YES, the system needs to be changed. But it's not going to be changed by people who lower their own expectations or effort in response to the corruption. It won't be changed by blowhards who cheated their way through school and have the equivalent of a fourth-grade reading level. It will be changed by those angered by the system, those who are willing to work their asses off to replace those who are feeding off their own indolence. These are the ones who vow to be better educators than those who educated them.

But we are ALL responsible for what we do. Students can't just blame it on teachers and cheat with impunity, just as teachers can't just blame it on students and slack off in the classroom while kissing up to the dean. The ideal situation is effort and purpose on both sides.

It's an issue I still struggle with: How do you face corruption in everyday life without getting jaded and world-weary? How do you keep that passion in the face of people who use their influence instead of their efforts to get credit? And how do you keep from turning into one of those people?
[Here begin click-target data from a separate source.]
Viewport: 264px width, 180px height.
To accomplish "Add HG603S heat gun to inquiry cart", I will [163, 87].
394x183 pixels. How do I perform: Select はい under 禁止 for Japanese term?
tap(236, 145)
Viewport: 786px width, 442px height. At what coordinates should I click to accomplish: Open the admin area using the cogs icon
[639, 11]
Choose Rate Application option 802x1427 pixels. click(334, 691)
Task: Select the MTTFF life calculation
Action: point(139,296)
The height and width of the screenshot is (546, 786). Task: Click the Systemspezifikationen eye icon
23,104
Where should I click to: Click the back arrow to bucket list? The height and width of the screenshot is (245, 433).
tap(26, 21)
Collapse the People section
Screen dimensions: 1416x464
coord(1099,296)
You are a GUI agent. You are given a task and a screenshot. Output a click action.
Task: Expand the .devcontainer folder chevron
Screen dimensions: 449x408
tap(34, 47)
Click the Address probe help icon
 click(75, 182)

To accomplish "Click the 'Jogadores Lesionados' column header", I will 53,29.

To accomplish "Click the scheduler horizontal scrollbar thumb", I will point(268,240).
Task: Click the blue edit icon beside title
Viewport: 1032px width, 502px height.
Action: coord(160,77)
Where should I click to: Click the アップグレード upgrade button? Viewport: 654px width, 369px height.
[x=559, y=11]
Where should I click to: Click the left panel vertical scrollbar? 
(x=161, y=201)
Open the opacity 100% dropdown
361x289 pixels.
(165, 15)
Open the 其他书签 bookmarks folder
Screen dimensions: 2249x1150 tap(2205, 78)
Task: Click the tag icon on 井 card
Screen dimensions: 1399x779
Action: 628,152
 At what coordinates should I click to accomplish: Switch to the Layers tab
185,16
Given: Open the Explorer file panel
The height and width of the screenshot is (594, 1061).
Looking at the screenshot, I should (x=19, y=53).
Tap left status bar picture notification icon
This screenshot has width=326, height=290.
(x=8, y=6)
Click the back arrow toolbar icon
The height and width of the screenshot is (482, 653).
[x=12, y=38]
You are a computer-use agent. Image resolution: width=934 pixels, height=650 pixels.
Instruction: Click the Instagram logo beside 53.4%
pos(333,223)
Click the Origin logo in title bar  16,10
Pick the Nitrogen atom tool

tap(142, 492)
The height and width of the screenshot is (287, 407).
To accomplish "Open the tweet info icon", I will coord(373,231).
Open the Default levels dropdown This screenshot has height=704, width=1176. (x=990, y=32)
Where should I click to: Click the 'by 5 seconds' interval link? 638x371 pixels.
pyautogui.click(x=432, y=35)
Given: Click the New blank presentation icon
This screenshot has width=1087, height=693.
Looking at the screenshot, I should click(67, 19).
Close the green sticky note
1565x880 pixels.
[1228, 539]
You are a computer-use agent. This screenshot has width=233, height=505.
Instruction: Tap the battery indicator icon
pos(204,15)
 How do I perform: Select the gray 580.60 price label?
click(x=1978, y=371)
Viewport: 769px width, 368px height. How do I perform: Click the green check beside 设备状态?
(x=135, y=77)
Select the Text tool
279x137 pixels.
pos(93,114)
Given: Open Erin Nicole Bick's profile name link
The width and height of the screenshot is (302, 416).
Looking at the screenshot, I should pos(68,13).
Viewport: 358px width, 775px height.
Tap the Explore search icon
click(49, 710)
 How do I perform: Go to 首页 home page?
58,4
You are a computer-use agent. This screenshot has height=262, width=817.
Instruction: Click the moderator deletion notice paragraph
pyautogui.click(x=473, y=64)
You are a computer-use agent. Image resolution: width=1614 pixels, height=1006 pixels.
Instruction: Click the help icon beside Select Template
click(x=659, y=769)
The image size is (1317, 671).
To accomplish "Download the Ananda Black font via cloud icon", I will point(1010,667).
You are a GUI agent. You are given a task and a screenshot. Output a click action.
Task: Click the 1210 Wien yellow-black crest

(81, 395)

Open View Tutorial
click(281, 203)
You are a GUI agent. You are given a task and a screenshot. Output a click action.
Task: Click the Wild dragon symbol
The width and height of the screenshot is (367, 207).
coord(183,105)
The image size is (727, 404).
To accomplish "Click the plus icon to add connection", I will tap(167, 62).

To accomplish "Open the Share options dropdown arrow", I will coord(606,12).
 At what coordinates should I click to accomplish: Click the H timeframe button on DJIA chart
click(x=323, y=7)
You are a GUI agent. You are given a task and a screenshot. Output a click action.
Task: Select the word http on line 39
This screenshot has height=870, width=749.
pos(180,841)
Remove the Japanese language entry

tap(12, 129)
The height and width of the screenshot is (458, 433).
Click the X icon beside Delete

But yeah, accounting sucked. No one ever promised us that everything we have to learn would be fun (reading financial statements is basic cultural literacy) but that doesn't stop it from sucking. Sorry to any accountants out there who really love it. It takes people of all colors to make a rainbow :P

5:16 PM  
Anonymous Hillary said...

Max,
Misinterpreted a bit. I wasn't saying Accounting is irrevelent. Accounting is obviously a major concern with the recent Enron scandal. I might be so bold to say, however, that the public university I went to previously made it nearly impossible for students to grasp everything that they wanted us to know - impossible. The common trend was to take the class one semester right until the deadline for withdrawing and then drop it. Then, take it the next semester because it was the only way to keep up with the material they throw at you. The class, which was required, had a 75% drop rate. That's a MAJOR problem, yes? Hence why I called it a nightmare class. I didn't necessarily mean that I don't need it.
Multiple choice test are damned easy to cheat on as compared to essay / scenario tests (more personally evaluated). As an advocate for not cheating, wouldn't you want to avoid giving people an easy ride? Besides, who else feels as if their intelligence is insulted when presented a problem with only one correct answer? Why not come up with one of your own? don't get me wrong, I LOVE multiple choice tests. Someone presents you the problem and their answer.

Prof -
Thank You! and I heard some lovely comments about you from a former student today.

Andrea-
right on. Universities are turning more and more into businesses. Businesses have money. Money corrupts in many ways. Our country needs a (real) moral revolution.